Subsequent mechanistic investigations by the same research group found that the glycemic improvements produced by IWT were attributable primarily to enhanced glucose effectiveness—the capacity of glucose to promote its own clearance from the bloodstream independently of insulin—rather than to improvements in insulin sensitivity alone. This challenged the long-standing assumption that exercise-induced improvements in blood glucose control depend principally on insulin sensitivity.

A 2025 controlled trial by Ichihara and colleagues examined IWT in patients with type 2 diabetes who also presented with lower extremity weakness.
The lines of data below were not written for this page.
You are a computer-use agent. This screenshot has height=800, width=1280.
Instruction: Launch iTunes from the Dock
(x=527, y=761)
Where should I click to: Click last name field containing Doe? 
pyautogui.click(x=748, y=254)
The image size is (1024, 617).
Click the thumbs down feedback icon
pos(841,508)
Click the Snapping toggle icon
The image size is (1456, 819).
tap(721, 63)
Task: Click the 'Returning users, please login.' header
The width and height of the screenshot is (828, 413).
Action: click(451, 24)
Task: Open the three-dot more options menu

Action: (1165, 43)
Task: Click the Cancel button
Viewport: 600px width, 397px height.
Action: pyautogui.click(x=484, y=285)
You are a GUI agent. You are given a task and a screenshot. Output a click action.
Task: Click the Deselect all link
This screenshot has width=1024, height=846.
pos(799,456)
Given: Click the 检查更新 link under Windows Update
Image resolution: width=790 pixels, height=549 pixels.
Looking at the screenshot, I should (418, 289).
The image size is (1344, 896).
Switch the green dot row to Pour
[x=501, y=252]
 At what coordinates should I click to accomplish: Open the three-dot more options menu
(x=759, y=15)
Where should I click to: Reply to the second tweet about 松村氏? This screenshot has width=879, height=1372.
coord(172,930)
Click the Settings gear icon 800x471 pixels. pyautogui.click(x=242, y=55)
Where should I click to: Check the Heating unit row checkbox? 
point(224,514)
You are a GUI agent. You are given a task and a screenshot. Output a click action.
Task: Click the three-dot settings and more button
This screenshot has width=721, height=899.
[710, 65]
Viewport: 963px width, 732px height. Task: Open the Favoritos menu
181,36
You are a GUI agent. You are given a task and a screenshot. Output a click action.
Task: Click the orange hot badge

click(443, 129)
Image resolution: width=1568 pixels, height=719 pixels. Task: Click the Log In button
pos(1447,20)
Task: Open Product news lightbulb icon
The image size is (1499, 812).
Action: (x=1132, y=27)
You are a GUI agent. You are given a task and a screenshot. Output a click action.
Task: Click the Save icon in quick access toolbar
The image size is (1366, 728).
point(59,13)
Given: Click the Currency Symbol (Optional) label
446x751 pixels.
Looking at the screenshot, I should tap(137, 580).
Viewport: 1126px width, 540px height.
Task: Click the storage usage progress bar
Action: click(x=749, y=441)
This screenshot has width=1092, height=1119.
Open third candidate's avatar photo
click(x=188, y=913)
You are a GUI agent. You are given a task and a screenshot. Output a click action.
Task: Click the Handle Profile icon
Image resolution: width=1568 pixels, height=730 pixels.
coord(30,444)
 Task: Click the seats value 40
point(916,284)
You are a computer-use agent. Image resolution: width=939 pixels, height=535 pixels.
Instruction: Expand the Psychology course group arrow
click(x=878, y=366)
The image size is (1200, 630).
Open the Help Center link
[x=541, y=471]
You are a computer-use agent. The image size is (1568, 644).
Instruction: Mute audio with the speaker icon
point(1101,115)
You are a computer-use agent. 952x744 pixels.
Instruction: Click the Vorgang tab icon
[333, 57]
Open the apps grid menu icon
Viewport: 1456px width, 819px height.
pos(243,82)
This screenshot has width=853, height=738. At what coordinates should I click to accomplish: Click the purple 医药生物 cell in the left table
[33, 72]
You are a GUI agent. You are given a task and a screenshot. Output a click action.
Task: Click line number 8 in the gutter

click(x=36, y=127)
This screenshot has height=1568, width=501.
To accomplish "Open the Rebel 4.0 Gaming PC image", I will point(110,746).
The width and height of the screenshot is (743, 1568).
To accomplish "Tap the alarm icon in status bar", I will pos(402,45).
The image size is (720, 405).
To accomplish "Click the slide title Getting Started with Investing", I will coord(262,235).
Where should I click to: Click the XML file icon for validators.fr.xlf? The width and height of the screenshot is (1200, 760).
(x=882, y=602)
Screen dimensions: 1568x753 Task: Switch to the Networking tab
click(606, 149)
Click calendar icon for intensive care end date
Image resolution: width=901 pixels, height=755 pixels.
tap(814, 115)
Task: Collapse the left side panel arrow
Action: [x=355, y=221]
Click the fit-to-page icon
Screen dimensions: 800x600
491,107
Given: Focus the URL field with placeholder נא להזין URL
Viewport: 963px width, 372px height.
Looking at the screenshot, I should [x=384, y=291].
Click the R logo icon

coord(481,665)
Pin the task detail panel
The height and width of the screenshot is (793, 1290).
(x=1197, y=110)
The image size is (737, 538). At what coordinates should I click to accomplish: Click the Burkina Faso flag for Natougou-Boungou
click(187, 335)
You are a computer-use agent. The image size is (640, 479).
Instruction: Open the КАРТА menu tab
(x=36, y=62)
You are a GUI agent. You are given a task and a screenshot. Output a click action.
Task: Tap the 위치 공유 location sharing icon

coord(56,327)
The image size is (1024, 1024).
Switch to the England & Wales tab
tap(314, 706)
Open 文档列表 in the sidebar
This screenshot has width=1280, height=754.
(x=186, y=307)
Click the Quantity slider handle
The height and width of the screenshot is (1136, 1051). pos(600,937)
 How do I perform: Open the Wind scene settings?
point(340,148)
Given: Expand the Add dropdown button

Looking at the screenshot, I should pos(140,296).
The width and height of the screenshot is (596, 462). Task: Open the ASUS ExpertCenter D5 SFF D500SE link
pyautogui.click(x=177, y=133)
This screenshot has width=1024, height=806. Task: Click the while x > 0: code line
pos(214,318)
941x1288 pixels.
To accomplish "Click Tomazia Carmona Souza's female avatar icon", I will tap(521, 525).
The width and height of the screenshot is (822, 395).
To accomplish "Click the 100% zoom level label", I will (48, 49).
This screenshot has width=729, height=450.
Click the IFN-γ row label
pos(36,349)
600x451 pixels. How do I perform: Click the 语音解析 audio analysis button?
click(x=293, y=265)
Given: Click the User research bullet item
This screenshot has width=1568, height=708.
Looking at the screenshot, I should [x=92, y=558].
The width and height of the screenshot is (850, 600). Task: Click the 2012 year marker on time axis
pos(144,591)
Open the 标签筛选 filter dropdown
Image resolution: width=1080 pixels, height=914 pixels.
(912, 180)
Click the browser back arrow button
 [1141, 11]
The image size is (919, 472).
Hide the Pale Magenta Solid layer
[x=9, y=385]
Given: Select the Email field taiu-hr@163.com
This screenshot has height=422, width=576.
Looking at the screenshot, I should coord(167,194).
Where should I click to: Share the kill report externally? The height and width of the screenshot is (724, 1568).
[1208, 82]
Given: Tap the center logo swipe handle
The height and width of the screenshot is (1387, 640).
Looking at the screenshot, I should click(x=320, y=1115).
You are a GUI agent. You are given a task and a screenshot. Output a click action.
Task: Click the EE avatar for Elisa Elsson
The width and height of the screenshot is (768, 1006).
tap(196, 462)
Even within this population, IWT produced significant improvements in muscle strength, walking ability, and health-related quality of life relative to a control condition.

=== Cognitive function and mental health ===
A controlled trial published in 2019 assigned 68 older adults with a mean age of 70 years to either IWT or a normal walking program for 20 weeks. Both groups showed comparable improvements on cognitive assessments including the Trail Making Test, but the IWT group demonstrated significantly greater reductions in central arterial stiffness, a measure associated with cognitive decline and dementia risk.

A comprehensive review published in 2020 by Masuki and Nose, drawing on outcome data from more than 10,000 participants, reported that five months of IWT was associated not only with improvements in physical fitness and metabolic health, but also with better sleep quality, reduced depression scores, and gains in cognitive function.

=== Large-scale and long-term evidence ===
Across more than fifteen years of accumulated research, IWT has been studied in thousands of participants spanning a range of ages, fitness levels, and clinical conditions. Adherence rates across multiple trials have been consistently high, with participants frequently exceeding their prescribed training targets.

A 2024 review co-authored by Karstoft, Masuki, and Nose synthesized the body of evidence and confirmed IWT's efficacy across outcomes including aerobic fitness, muscle strength, body composition, and metabolic health. The authors identified long-term adherence in people with chronic disease or obesity as the primary remaining challenge, and called for larger, longer trials to assess IWT's impact on hard clinical endpoints such as cardiovascular events and mortality.